(Collected data)
.....
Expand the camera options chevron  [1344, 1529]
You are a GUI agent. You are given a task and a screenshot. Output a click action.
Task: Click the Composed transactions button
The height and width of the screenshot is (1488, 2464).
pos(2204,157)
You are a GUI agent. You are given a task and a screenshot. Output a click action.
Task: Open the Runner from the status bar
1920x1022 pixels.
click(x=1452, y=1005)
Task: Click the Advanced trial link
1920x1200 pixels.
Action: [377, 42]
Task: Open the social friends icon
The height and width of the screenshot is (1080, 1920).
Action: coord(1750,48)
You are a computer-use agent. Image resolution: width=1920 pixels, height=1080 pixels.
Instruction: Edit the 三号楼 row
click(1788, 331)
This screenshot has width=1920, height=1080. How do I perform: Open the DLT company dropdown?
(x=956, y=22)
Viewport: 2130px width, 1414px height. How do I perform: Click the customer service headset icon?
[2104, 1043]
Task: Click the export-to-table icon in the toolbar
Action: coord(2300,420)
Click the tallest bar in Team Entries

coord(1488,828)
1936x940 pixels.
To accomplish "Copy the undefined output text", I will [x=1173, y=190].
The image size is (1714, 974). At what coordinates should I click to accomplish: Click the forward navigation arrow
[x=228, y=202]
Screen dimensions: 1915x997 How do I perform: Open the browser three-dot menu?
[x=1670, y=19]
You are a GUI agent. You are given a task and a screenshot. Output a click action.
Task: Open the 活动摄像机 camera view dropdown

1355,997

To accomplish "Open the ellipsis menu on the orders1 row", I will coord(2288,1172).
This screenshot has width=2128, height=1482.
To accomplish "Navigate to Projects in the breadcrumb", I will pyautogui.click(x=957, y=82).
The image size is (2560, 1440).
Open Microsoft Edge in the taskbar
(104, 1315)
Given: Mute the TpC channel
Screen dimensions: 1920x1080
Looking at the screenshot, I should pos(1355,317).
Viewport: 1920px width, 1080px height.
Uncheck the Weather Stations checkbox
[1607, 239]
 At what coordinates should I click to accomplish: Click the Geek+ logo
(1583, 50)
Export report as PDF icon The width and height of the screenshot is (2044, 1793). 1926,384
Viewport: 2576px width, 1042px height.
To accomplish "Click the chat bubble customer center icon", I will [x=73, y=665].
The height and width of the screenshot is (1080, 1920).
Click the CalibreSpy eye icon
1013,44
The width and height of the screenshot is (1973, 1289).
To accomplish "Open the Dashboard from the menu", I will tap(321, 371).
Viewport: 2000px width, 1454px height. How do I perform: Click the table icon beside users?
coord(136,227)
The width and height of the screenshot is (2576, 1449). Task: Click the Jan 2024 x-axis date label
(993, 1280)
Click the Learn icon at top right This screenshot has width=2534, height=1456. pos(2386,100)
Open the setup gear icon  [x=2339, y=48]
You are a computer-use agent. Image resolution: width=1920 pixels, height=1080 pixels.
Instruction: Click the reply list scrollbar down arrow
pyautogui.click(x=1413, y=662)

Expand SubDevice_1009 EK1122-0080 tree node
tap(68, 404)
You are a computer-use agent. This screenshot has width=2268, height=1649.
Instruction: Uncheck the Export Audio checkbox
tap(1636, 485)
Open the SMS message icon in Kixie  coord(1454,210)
.....
#### About this exercise
In these entries, please give the number of lines holding the string "from" and nothing more.

#### Written response
2